Michelle Pacansky-Brock

Instructional Technologist, Instructor at CSU Channel Islands, Mt. San Jacinto College

Bio

A super nice member!

I teach ages: 18 to 22+

Reviews

July 7, 2014

Canva has changed my life. I am a college instructor and an instructional technologist at a university. I use Canva to design title slides for my presenations, banners for my online courses, and eye catching graphics for just about anything I put online. Any day, any time — Canva is open in my browser. With Canva you can design social media banners too.

Canva has ample free icons, infographic elements, photos, backgrounds, and more in their free visual resource database for you to use in your own designs. You have the option to add in premium elements at $1 each (which I have only done a few times).

You have the option to download your finished designs as a high quality .png file (for web) or a PDF file if you need it for print quality, at no cost. Or grab a link to your image and share it that way.

July 7, 2014

I have used MoveNote to create tutorials for faculty. Faculty have taken to it like wildfire – they love how easy it is to record a video screencast that looks beautiful.

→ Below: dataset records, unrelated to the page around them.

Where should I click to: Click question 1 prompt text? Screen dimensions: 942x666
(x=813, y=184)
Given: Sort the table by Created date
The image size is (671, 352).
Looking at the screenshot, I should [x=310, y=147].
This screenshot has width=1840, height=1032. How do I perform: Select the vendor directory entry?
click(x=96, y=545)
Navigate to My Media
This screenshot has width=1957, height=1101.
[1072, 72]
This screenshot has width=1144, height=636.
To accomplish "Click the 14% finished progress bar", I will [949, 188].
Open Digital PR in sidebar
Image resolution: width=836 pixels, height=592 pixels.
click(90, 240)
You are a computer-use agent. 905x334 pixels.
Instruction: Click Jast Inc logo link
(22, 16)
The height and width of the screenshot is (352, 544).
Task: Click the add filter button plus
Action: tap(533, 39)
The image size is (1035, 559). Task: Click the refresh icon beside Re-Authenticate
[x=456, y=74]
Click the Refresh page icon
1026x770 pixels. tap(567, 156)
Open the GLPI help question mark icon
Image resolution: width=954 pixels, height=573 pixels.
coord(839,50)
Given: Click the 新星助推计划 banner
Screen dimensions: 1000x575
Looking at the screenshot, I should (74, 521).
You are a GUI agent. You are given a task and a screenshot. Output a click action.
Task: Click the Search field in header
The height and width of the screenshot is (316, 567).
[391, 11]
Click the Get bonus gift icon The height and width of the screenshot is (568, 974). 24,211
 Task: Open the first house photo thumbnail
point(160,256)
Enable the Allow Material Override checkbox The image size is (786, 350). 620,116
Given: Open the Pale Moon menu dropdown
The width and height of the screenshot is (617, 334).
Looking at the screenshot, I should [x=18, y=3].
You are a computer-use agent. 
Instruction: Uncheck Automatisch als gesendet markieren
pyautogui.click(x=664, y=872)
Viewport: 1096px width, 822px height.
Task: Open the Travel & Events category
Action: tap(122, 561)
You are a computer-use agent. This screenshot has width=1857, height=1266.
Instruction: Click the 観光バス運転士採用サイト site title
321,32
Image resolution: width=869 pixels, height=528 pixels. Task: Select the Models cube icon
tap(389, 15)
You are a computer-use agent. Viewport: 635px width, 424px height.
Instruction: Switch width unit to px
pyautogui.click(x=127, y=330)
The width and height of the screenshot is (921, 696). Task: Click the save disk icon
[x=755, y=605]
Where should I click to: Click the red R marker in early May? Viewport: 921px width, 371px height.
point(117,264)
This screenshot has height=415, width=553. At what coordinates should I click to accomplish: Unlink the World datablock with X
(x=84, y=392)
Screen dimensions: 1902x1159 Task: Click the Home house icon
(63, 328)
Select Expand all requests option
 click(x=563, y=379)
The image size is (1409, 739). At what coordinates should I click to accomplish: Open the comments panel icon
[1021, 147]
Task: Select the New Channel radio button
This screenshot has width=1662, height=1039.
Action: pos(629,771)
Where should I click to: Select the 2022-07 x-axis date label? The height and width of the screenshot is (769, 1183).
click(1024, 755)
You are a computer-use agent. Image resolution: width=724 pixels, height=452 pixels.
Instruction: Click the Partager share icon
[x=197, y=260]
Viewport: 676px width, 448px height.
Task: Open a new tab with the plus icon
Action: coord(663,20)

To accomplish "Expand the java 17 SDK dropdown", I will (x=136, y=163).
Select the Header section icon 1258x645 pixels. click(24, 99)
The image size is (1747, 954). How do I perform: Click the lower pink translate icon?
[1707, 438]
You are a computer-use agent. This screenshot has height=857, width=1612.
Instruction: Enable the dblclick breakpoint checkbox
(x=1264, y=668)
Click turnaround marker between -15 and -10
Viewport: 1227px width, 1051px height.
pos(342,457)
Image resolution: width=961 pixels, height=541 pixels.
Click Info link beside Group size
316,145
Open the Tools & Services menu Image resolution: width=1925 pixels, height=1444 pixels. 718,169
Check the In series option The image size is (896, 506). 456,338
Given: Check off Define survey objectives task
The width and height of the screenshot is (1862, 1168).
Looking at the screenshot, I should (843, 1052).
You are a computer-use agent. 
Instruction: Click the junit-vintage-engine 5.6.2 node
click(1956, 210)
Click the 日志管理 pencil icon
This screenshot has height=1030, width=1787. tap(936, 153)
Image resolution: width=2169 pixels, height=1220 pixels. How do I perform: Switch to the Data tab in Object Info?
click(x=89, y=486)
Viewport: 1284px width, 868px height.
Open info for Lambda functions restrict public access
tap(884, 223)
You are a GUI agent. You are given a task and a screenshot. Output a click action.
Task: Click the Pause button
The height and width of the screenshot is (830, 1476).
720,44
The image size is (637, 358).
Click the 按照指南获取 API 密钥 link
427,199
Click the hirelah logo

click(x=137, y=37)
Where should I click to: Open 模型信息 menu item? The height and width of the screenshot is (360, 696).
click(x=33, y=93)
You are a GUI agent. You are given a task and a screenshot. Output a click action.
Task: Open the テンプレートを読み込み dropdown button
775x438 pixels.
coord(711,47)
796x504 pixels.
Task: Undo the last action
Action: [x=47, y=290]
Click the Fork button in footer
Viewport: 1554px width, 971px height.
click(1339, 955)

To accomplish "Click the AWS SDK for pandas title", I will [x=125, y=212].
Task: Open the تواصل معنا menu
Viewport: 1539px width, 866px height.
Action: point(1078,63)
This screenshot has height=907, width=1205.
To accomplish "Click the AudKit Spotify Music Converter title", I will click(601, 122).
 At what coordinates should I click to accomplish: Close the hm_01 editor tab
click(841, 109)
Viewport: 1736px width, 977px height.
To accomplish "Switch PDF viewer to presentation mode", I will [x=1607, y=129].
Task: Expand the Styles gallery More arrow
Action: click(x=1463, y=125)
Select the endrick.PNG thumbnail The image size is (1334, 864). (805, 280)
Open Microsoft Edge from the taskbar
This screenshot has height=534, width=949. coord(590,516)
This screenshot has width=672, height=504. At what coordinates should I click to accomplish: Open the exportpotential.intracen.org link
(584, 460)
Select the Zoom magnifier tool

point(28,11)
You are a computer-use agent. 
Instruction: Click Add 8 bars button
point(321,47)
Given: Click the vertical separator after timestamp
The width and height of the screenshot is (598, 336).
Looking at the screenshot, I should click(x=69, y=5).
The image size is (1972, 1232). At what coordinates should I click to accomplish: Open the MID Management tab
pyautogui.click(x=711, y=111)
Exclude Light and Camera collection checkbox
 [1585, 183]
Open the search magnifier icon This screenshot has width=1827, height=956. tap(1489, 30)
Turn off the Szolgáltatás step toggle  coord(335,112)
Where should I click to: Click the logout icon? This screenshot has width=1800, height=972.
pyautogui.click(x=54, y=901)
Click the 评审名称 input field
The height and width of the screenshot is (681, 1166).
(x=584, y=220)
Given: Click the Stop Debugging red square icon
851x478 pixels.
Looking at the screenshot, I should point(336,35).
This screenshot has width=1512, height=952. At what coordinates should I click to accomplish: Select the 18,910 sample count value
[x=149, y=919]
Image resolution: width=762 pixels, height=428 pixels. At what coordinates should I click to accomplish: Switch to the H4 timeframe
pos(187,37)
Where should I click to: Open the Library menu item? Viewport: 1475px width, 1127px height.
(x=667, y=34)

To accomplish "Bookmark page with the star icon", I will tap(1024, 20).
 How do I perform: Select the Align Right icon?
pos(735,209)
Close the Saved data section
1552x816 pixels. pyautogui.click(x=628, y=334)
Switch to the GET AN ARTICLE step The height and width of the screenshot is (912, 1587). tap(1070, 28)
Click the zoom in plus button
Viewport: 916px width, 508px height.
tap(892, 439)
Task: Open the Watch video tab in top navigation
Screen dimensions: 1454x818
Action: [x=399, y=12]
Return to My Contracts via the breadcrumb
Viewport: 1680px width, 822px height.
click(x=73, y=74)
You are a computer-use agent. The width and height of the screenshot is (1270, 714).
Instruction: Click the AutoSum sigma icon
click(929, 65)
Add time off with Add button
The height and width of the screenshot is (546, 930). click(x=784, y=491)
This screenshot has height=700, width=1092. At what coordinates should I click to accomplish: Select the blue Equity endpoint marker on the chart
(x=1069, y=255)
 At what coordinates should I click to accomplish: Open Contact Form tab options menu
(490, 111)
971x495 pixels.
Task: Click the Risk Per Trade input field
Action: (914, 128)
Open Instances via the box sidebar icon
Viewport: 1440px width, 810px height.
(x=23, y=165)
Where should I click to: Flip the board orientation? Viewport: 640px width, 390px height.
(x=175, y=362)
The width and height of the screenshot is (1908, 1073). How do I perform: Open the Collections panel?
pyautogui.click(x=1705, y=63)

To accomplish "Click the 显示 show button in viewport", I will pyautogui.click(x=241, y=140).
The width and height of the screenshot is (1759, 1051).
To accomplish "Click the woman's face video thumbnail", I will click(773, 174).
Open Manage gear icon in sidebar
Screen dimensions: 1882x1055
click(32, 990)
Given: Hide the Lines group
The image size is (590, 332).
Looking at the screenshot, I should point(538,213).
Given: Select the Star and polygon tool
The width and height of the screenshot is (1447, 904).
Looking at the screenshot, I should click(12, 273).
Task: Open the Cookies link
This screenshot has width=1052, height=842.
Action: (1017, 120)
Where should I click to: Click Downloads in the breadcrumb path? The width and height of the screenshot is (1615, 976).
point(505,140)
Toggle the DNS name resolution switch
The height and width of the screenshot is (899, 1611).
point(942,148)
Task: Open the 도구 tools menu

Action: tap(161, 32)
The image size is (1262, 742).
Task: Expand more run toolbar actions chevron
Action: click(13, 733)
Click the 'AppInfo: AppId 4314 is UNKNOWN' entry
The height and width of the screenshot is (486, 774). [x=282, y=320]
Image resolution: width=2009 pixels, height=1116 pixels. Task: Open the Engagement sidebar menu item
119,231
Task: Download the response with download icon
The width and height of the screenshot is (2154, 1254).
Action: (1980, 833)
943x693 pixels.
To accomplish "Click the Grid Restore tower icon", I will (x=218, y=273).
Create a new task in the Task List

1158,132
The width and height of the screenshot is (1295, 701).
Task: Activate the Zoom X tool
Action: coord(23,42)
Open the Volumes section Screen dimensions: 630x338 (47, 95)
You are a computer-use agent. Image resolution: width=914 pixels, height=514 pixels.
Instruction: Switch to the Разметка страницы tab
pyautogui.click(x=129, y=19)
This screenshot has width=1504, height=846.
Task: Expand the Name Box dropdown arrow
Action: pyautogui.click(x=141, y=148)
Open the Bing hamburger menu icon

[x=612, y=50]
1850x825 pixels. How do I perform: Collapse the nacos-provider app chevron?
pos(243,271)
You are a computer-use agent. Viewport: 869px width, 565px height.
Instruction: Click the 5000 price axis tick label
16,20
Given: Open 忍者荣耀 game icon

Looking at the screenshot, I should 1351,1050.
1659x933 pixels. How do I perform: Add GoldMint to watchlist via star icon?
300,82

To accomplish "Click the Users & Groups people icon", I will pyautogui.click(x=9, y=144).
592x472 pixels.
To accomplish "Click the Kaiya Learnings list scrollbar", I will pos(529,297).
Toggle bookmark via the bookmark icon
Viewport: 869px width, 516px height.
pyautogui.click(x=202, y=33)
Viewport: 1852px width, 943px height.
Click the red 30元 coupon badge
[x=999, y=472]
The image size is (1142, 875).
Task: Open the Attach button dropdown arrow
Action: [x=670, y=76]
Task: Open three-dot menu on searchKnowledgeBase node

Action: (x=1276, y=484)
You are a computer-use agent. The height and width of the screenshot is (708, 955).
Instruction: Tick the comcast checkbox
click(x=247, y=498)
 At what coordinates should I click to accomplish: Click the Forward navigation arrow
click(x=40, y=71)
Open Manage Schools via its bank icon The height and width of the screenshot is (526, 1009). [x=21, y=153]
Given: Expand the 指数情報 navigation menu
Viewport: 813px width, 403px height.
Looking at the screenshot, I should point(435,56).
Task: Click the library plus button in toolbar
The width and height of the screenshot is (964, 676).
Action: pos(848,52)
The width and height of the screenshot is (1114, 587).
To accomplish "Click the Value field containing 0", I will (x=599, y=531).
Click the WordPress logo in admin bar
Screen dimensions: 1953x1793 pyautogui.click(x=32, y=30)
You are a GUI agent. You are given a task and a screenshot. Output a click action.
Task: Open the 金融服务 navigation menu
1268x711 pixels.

Faculty at my institution are also having students use MoveNote to present and share projects and students are replying to each others’ MoveNotes online with the video reply feature.

Videos hosted on MoveNote.com are essentially shared as “unlisted” (available to those who have the link) — important share this with students if they create content.

One correction about the above review: There is a free version of MoveNote available (at the time of this writing) and the app is free for educators.

July 7, 2014

Michael has written a great review of Haiku Deck. I would add that users have the option also to export a Haiku Deck into a PowerPoint file (which can also be opened in Keynote). This allows you to use Haiku Deck to enhance and beautiful a PPT or Keynote presentation too. I love this app so much and it has really inspired a new design look for all the slides I create. The Flickr integration with Creative Commons image search is killer — I totally agree!